Rêve après cela, si tu veux, des paradis de lumières et de parfums, des fraternités impossibles, des bonheurs irréels. C’est bon de rêver, et cela calme la souffrance. Mais ne mêle jamais l’homme à ton rêve, car là où est l’homme, là est la douleur, la haine et le meurtre. Surtout, souviens-toi que l’homme qui sollicite tes suffrages est, de ce fait, un malhonnête homme, parce qu’en échange de la situation et de la fortune où tu le pousses, il te promet un tas de choses merveilleuses qu’il ne te donnera pas et qu’il n’est pas, d’ailleurs, en son pouvoir de te donner. L’homme que tu élèves ne représente ni ta misère, ni tes aspirations, ni rien de toi ; il ne représente que ses propres passions et ses propres intérêts, lesquels sont contraires aux tiens. Pour te réconforter et ranimer des espérances qui seraient vite déçues, ne va pas t’imaginer que le spectacle navrant auquel tu assistes aujourd’hui est particulier à une époque ou à un régime, et que cela passera. Toutes les époques se valent, et aussi tous les régimes, c’est-à-dire qu’ils ne valent rien. Donc, rentre chez toi, bonhomme, et fais la grève du suffrage universel. Tu n’as rien à perdre, je t’en réponds ; et cela pourra t’amuser quelque temps. Sur le seuil de ta porte, fermée aux quémandeurs d’aumônes politiques, tu regarderas défiler la bagarre, en fumant silencieusement ta pipe.

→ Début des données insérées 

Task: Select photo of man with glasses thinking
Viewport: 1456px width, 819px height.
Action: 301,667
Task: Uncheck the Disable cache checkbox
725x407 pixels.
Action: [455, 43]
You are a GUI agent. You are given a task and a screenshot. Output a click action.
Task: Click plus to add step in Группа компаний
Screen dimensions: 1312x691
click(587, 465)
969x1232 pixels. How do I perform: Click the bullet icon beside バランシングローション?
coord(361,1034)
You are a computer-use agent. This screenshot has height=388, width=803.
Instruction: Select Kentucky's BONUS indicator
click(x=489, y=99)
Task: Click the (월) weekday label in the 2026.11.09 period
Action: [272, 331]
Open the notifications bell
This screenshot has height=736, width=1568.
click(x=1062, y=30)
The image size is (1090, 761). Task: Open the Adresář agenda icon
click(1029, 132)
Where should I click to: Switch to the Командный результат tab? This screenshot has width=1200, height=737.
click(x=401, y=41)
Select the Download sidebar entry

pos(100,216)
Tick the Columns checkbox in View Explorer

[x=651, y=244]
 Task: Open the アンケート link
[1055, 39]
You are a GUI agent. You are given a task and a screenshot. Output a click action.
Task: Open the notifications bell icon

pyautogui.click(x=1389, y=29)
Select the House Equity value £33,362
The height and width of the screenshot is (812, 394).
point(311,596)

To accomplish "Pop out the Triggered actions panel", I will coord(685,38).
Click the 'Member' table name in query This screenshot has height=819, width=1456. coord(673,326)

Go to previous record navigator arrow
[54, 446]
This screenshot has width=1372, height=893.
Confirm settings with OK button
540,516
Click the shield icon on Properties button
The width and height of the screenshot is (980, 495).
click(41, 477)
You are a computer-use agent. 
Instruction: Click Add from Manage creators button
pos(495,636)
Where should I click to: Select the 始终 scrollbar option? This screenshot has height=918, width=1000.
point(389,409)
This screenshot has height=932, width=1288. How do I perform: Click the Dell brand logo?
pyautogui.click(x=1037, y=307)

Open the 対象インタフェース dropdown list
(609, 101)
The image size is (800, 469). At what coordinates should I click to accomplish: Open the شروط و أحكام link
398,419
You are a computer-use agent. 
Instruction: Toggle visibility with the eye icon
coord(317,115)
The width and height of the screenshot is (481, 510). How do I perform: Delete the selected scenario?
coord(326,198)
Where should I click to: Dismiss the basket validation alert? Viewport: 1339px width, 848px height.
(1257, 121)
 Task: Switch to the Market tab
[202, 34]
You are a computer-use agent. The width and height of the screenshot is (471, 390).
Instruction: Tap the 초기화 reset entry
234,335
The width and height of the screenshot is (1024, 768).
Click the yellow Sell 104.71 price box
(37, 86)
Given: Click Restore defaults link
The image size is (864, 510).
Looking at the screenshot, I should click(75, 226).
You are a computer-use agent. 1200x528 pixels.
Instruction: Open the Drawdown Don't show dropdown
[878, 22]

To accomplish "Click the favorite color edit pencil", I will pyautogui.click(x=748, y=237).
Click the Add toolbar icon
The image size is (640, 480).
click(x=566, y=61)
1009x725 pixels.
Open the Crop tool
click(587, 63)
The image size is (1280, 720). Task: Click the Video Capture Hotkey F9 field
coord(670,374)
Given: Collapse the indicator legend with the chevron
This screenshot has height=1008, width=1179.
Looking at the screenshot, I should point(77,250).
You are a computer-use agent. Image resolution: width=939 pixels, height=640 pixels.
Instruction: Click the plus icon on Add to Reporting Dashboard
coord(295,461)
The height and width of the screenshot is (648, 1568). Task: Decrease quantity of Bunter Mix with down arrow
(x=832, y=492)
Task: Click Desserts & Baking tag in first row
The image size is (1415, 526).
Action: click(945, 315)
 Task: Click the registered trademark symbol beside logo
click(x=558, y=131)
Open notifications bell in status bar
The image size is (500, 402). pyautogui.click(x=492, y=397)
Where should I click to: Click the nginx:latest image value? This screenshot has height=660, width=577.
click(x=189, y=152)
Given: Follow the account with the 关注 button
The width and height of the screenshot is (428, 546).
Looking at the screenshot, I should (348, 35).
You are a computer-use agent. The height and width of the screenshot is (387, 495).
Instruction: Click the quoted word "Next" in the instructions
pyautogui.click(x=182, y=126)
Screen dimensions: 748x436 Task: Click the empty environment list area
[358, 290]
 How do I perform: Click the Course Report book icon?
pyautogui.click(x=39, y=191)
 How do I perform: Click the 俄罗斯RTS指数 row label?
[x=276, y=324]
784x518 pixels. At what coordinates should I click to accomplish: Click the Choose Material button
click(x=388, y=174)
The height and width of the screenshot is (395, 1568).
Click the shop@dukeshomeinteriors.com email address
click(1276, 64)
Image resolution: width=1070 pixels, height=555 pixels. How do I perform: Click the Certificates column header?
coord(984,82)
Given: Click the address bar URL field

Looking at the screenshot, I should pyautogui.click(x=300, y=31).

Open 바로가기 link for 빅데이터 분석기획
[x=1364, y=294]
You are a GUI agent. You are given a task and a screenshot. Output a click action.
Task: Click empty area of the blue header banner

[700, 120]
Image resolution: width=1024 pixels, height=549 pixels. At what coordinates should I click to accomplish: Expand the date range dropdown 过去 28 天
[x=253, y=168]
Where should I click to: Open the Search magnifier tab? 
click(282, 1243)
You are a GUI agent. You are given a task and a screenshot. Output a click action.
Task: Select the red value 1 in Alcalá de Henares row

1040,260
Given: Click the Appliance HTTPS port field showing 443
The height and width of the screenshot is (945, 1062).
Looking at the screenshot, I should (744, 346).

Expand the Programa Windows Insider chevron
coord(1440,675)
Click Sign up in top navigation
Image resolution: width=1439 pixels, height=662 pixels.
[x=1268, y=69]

Et s’il existe, en un endroit ignoré, un honnête homme capable de te gouverner et de t’aimer, ne le regrette pas. Il serait trop jaloux de sa dignité pour se mêler à la lutte fangeuse des partis, trop fier pour tenir de toi un mandat que tu n’accordes jamais qu’à l’audace cynique, à l’insulte et au mensonge.

Je te l’ai dit, bonhomme, rentre chez toi et fais la grève.